I am still going through my emails after returning from the desert. Here is a summary of an interesting discussion between Katsuaki Takamizawa, Arnošt Löbel, Partha Sarkar, Joe Ye and Miroslav Schonauer on how to determine the quiescent state of Revit for accessing the API from a modeless context, and some recommendations to simply avoid that entirely, since other more efficient and stream-lined interaction models end up being easier to implement and more reliable to use.
Question: I am using an external event to interact with the Revit API from a modeless dialogue.
Is there any way to find if Revit is in a busy state so that the request won't be executed right away? I would like to disable the modeless dialogue during such a busy state, so the user can clearly see when the dialogue box is usable.
Are there any events like 'begin/end the idling state' that I can use to achieve this?
Answer: There is no begin-end Idling state. There is just the Idling event itself. External events are executed at the same (literary) time – that means that during each internal idling event Revit executes all delegates of API Idling event and also all external events that are signalled at the same time.
The recommendation for using external events in modeless dialogues is this:
- The dialogue acquires an instance of ExternalEvent
- It remains enabled until the end user interacts with it, assuming that while the end user is doing something in the modeless dialogue he or she is unlikely working in Revit at the same time.
- After the user starts an action in the dialogue, it raises the external event and waits for its handler to be called back. At that time the dialogue's control should be disabled and remain so until the handler has been executed.
- When Revit calls the handler back, the handler does what it needs to, depending on the action requested by the dialogue user.
- After the handler completes its API calls, its controls are enabled again
- Back to step #2
This is demonstrated by the ModelessDialog ModelessForm_ExternalEvent SDK sample.
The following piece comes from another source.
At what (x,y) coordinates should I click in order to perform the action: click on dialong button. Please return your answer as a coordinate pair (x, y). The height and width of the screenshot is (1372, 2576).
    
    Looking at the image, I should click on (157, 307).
Although the Application class provides an IsQuiescent property that one would assume could be used to check if the current application is quiescent, it is unfortunately useless in Revit. It does not do anything. If an application can legally call it, it will return false. If it returns true, it means the caller calls it illegally and may not make any other API calls anyway. IsQuiescent is not thread-safe either.
We already presented a more detailed discussion on the uselessness of the Application IsQuiescent property in January 2013.
Response: Thank you for the explanations.
My modeless dialogue displays an 'Apply' button which modifies the Revit model when pressed. I would like to enable the button only if the modification may be executed right away.
If the following scenario makes sense (and unless it imposes any issue or side effect), I would like to file a wish list item for a 'begin/end the idling state' event.
- Disable the 'Apply' button.
- The application receives the 'begin idling state' event.
- Enable the 'Apply' button.
- The user then presses the 'Apply' button. The external event Raise method is called, the event handler is called and Revit model modification performed.
- The application receives the 'end idling state' event. Go back to the step 1.
Answer: As said, using Idling is probably not so great an idea for this.
There is no Begin or End event for Idling. There is only the Idling event itself. Besides, using Idling would negate the benefits of using External Events.
There is unfortunately no way in Revit API to achieve exactly what you want to do – that is, having the dialogue controls enabled only and only if Revit is ready to execute external events immediately.
Choosing the best approach depends on what the dialogue actually wants to do with Revit.
In typical scenarios, end users interact with an external modeless dialogue only when they do not do anything else In Revit at that time. That is why using External events works very well for that kind of applications. The dialogue's controls are enabled all the time except for the time between raising an external event and handling it.
You can subscribe to the Idling event and unsubscribe immediately in the event handler the first time it is called. This almost provides the functionality of a 'begin Idling' event. It also avoids the idling handler being called repeatedly, to avoid degrading system performance.
However, this still does not enable any reliable way to get 'Idling Started' and 'Idling Ended' events.
The scenario below will work to get only one Idling event that is 'quasi-Idling-started', but then you can't do anything further after that single catch – the problem is that you cannot do the reverse, i.e. cause Idling to restart again from the Idling event handler, simply because it's not running.
It therefore does not help at all in this situation, which is better addressed by using an external event. Both the Idling and external events are raised at the same time (assuming the external event has been signalled).
Summary: there is currently no way for external applications to know when their UI should be disabled and when it can be enabled based on the current state of Revit, and simple and effective alternative approaches are available to eliminate the need for this functionality.
Many thanks to everybody involved for this illuminating discussion and clarification!